** START Input for this task **
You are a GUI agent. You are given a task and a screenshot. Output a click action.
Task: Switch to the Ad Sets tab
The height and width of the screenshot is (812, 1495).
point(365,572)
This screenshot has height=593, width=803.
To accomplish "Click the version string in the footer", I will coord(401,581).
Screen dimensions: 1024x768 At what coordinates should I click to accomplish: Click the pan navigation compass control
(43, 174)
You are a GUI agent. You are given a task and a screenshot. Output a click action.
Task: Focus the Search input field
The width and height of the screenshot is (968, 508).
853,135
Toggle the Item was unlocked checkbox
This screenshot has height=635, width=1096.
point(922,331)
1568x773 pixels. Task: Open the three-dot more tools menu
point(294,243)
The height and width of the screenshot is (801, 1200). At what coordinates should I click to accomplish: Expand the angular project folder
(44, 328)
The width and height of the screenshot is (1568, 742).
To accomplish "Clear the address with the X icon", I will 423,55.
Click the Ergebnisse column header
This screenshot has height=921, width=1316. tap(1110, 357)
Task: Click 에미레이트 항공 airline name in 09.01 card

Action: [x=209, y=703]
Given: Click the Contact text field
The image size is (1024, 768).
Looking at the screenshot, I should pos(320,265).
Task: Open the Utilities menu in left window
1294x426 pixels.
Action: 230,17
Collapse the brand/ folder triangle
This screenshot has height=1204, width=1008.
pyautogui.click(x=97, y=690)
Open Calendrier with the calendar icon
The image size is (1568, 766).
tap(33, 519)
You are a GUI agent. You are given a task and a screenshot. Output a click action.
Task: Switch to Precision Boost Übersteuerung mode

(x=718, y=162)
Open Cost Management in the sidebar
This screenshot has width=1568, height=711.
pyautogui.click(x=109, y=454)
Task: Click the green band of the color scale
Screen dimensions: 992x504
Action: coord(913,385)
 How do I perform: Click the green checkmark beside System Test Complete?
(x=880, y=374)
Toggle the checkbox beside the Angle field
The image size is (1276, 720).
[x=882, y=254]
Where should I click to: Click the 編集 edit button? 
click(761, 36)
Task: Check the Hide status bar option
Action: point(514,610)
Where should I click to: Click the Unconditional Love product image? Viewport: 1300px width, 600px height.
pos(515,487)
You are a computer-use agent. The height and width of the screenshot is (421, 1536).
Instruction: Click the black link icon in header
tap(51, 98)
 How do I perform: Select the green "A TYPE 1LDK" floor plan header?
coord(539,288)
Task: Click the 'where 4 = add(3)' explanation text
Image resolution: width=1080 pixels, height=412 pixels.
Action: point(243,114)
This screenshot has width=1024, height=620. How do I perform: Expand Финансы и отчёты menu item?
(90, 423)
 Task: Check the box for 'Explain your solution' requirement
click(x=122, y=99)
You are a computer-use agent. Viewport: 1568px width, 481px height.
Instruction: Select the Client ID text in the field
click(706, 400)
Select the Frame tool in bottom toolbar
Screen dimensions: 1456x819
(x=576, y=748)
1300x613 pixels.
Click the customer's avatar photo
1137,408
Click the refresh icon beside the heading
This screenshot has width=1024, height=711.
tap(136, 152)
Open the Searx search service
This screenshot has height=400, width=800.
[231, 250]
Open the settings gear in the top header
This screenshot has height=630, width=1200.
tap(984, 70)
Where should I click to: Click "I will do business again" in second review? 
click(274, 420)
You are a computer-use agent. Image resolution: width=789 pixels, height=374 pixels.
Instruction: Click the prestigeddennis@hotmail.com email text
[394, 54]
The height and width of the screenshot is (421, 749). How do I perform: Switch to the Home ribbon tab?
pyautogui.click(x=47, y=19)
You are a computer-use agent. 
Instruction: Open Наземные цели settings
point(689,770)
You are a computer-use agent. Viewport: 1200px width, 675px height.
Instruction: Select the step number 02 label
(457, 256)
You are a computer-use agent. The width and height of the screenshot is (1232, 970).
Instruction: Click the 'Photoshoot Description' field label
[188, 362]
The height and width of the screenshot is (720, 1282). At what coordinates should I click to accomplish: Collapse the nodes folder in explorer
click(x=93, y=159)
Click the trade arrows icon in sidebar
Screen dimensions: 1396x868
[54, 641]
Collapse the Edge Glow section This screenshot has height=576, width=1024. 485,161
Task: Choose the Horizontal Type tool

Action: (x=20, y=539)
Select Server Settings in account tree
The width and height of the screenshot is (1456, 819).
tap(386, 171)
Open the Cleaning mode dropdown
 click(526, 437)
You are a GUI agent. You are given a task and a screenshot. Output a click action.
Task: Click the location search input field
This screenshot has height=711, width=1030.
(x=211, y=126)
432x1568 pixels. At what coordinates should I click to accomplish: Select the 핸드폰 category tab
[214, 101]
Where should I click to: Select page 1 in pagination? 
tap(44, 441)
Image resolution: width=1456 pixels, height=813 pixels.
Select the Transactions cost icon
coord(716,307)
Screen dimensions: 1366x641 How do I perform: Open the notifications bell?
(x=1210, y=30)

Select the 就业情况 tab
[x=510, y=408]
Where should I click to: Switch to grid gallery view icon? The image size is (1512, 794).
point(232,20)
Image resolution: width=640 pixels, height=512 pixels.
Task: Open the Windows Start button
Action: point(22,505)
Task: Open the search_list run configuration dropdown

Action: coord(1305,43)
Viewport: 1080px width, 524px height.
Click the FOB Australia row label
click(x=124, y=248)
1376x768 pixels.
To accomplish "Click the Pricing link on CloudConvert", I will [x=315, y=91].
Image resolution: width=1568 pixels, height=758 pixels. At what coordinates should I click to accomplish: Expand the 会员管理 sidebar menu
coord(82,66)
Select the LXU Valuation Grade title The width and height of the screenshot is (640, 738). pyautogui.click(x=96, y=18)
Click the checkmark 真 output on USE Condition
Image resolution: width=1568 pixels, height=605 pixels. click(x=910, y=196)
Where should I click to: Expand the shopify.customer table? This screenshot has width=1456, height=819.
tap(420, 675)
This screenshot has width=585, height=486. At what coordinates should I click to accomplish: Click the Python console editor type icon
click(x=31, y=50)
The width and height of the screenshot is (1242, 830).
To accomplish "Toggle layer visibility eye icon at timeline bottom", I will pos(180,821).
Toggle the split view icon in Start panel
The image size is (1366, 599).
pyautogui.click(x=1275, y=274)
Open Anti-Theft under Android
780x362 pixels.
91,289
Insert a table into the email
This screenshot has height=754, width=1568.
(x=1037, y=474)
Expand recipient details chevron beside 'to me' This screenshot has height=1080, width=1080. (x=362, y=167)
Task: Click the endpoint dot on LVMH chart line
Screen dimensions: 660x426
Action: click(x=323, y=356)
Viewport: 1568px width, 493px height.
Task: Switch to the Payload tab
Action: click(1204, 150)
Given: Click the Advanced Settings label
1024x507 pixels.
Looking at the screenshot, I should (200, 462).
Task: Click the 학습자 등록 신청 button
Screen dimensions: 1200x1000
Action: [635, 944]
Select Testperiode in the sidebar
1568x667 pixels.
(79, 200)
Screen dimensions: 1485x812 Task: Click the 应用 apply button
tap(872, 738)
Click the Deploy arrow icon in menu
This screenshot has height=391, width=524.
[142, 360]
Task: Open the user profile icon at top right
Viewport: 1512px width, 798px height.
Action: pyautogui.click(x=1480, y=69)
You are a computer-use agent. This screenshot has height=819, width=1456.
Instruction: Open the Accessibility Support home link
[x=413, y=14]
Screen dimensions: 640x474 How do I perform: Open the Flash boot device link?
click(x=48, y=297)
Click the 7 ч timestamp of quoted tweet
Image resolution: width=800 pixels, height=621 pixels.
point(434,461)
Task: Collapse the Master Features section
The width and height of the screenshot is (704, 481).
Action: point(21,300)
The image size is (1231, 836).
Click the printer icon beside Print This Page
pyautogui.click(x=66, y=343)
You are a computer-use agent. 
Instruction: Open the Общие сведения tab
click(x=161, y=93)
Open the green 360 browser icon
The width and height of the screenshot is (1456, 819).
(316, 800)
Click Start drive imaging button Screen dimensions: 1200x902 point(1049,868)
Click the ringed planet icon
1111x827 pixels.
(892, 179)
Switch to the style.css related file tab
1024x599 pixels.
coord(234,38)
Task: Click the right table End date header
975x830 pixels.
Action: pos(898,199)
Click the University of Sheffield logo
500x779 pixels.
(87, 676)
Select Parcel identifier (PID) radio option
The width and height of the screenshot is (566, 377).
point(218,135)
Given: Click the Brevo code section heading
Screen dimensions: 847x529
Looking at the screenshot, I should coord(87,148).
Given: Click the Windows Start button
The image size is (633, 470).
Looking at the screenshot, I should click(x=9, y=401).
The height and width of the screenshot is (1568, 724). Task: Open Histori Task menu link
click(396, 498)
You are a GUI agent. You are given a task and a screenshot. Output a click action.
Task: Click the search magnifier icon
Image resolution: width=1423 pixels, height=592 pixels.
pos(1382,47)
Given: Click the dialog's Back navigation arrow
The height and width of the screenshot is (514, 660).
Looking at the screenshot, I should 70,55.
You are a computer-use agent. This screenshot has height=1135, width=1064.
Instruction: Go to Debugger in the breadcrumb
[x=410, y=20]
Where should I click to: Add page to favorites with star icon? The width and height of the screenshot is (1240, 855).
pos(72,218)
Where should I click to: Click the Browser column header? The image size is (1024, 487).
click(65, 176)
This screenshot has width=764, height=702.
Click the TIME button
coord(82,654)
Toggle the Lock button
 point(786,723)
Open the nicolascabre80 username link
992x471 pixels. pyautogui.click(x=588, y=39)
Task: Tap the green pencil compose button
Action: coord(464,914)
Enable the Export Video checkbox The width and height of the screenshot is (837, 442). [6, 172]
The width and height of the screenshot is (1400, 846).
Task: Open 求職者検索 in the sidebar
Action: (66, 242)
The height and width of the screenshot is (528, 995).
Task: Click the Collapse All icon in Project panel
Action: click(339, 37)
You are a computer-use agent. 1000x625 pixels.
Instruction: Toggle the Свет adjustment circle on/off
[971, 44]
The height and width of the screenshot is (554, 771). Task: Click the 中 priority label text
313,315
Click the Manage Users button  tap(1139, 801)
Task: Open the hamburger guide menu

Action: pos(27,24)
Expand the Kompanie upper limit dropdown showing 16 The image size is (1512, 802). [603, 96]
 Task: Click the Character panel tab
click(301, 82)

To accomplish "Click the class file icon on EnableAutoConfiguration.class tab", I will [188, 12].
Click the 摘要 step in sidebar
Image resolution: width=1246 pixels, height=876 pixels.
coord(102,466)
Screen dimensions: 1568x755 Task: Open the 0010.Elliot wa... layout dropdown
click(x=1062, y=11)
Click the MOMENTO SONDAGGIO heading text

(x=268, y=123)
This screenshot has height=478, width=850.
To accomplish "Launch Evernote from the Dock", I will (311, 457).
** END Input for this task **
■ Aim
Which lines of the items above contain the word "checkbox"? Extract each of them.

■ Answer to the task
Toggle the Item was unlocked checkbox
Toggle the checkbox beside the Angle field
Enable the Export Video checkbox The width and height of the screenshot is (837, 442). [6, 172]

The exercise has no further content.